The continuous futures contract of crude oil on the Multi Commodity Exchange (MCX), which established its latest uptrend in November 2020, rallied sharply from ₹2,570 to reach ₹4,920 levels in March this year. The contract then faced a correction, started to appreciate again after taking support at ₹4,220 in the final week of March.

However, in May, when the contract reached ₹4,920 it struggled to move past it, once again, and largely moved sideways. The price did not fall like in March, though.

The contract seemed to attain enough momentum because of which it breached ₹4,920 last week. Besides, it rallied past the psychological level of ₹5,000 a week ago. This affirms the renewed bullish momentum increasing the likelihood of further rise in price.

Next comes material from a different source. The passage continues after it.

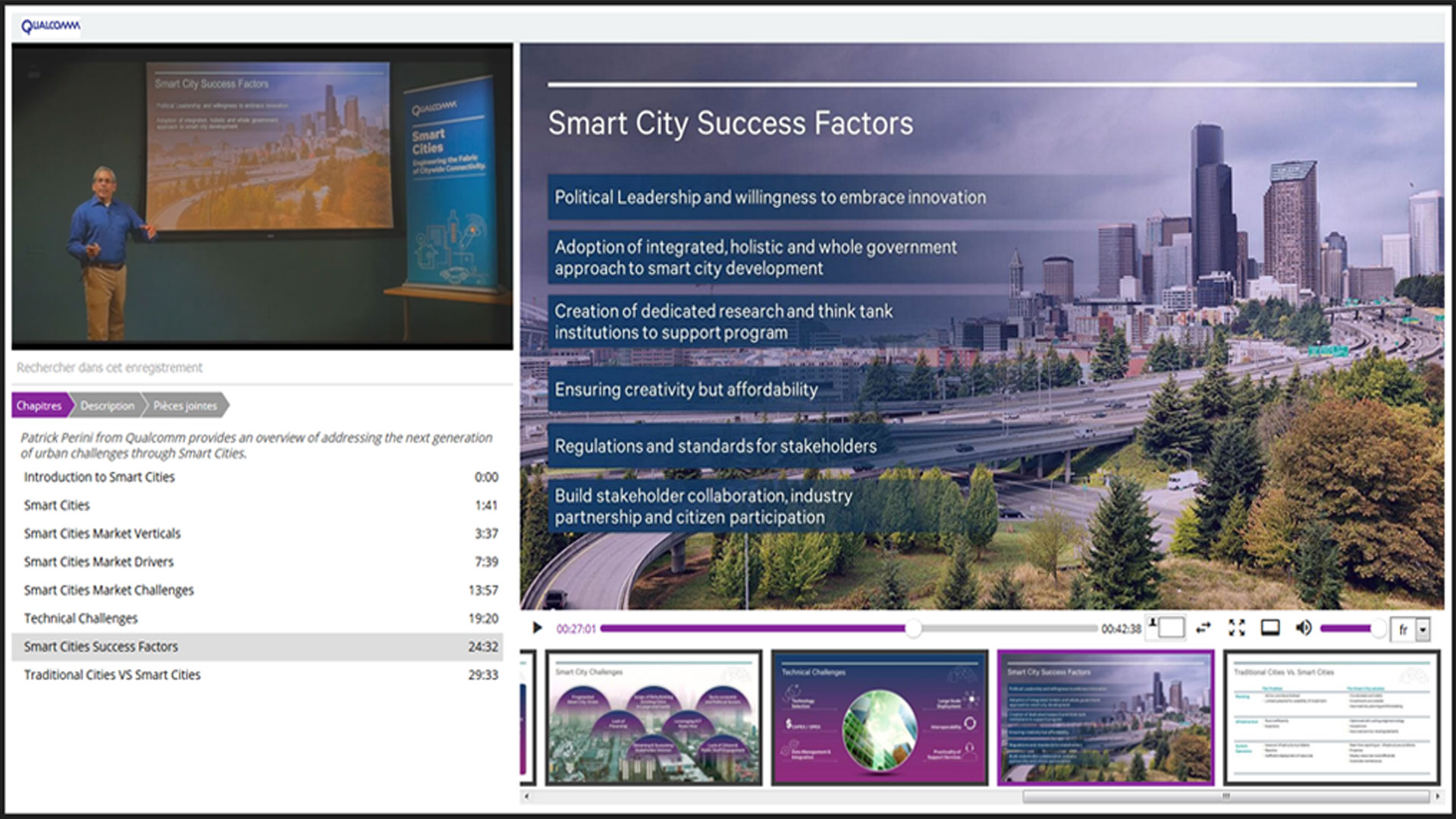Enter fullscreen mode
The width and height of the screenshot is (1456, 819).
coord(1237,628)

Supporting this, the relative strength index (RSI) and the moving average convergence divergence (MACD) indicators on the daily chart are showing fresh uptick and both remain in their respective bullish territory. The average directional index (ADX) shows considerable bull strength. Also, the near-term uptrend can stay intact until the futures stay above ₹4,900.

On the back of the above factors, one can be positive and consider initiating fresh buys. That is, buy June expiry crude futures on the MCX with stop-loss at ₹4,900. The contract is expected to reach ₹5,300 in the near-term and if this level is breached, it can even touch ₹5,500. Once the price crosses ₹5,300-mark, shift the stop-loss upwards to ₹5,050.